**EXCERPT PROVIDED**
◆ ◆ ◆ ◆
When you say “continue to the next statement after the while loop body”, you mean the increment variable, and not the print?
The increment variable statement (current_number += 1) is part of the while loop body, not the print statement.
Suppose you worked in a warehouse. Your boss told you to take inventory of all of the parts of a ‘A’ type that are currently available on hand. Once you’ve completed this task, move on to packaging parts of type `B’. So, you will not get to the 2nd task until the first task has been completed. This is in essence what I meant. After the while loop task has been completed, you can continue on to the next task. In your code, you did not state explicitly via code what the next thing to do was. What ever it is, continue to that.
I understand what you’re saying when starting with current number = 5 instead of 1, however, when the value starts off at 1 in the original formula and the increment is placed before the print function, why isn’t the values returned just 2,3,4,5 instead of 2,3,4,5,6? I understand 1 being incremented to 2, but the condition says to terminate after 5.
I understand that, but I’m trying to figure out why if the increment variable is placed before print, the values returned goes from 2-6 instead of 2-5.
◆ ◆ ◆ ◆
Source records:
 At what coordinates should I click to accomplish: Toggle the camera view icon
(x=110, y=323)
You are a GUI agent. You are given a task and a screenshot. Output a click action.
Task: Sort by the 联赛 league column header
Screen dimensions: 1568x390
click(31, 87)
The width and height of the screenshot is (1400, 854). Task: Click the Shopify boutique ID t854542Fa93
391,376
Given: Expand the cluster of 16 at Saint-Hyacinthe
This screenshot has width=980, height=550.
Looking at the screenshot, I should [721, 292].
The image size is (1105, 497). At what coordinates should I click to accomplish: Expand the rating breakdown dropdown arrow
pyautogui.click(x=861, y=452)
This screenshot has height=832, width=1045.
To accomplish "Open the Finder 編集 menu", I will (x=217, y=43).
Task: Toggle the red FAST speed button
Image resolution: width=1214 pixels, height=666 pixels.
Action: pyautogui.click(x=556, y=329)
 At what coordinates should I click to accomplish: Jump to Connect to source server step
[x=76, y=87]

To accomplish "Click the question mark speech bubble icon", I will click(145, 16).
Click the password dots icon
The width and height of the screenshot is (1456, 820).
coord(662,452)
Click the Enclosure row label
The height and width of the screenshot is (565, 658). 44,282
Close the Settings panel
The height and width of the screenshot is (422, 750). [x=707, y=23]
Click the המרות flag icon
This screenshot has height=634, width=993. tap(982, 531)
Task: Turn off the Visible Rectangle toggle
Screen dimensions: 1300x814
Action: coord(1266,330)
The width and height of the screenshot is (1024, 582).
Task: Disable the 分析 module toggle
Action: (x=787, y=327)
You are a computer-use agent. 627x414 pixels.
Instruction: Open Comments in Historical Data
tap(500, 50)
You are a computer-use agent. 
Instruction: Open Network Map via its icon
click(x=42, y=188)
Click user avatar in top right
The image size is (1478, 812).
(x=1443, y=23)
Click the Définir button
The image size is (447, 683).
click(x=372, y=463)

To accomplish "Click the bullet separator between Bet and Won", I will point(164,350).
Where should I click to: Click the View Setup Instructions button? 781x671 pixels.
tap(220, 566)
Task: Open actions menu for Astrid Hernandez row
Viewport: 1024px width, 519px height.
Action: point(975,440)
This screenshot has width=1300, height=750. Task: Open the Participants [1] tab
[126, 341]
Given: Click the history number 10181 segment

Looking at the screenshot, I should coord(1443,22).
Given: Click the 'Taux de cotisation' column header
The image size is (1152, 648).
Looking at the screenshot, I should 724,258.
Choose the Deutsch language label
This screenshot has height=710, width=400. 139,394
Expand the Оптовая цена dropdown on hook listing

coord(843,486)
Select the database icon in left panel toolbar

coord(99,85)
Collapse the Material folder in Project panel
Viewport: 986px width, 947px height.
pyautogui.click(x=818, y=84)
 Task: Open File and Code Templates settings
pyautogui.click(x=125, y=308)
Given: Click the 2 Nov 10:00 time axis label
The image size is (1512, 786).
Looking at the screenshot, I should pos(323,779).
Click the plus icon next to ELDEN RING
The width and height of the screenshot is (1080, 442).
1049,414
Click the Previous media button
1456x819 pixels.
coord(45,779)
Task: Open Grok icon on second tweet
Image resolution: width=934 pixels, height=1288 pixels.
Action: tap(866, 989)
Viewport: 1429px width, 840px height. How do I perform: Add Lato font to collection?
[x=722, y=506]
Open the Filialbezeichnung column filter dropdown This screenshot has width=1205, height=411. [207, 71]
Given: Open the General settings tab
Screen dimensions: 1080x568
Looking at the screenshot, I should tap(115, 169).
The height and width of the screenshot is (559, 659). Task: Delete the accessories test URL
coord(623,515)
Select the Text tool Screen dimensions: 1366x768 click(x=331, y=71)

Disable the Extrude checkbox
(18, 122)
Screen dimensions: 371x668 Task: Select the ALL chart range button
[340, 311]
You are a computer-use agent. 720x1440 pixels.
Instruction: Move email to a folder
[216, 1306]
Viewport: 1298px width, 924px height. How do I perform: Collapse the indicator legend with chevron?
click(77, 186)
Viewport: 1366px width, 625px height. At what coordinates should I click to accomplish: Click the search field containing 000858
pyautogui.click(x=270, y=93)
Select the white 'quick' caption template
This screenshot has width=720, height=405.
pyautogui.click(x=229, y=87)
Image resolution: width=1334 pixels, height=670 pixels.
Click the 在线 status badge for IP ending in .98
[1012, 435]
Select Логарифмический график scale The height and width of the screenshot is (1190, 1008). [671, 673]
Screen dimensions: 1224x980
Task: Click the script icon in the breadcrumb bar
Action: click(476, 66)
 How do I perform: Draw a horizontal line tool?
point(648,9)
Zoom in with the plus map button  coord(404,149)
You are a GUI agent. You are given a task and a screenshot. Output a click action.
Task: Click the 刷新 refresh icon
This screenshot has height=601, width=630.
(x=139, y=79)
◆ ◆ ◆ ◆
**INSTRUCTION**
Can you give back the whole forum exchange above about the while loop and its increment, word for word?

**PROBLEM SOLUTION**
When you say “continue to the next statement after the while loop body”, you mean the increment variable, and not the print?
The increment variable statement (current_number += 1) is part of the while loop body, not the print statement.
Suppose you worked in a warehouse. Your boss told you to take inventory of all of the parts of a ‘A’ type that are currently available on hand. Once you’ve completed this task, move on to packaging parts of type `B’. So, you will not get to the 2nd task until the first task has been completed. This is in essence what I meant. After the while loop task has been completed, you can continue on to the next task. In your code, you did not state explicitly via code what the next thing to do was. What ever it is, continue to that.
I understand what you’re saying when starting with current number = 5 instead of 1, however, when the value starts off at 1 in the original formula and the increment is placed before the print function, why isn’t the values returned just 2,3,4,5 instead of 2,3,4,5,6? I understand 1 being incremented to 2, but the condition says to terminate after 5.
I understand that, but I’m trying to figure out why if the increment variable is placed before print, the values returned goes from 2-6 instead of 2-5.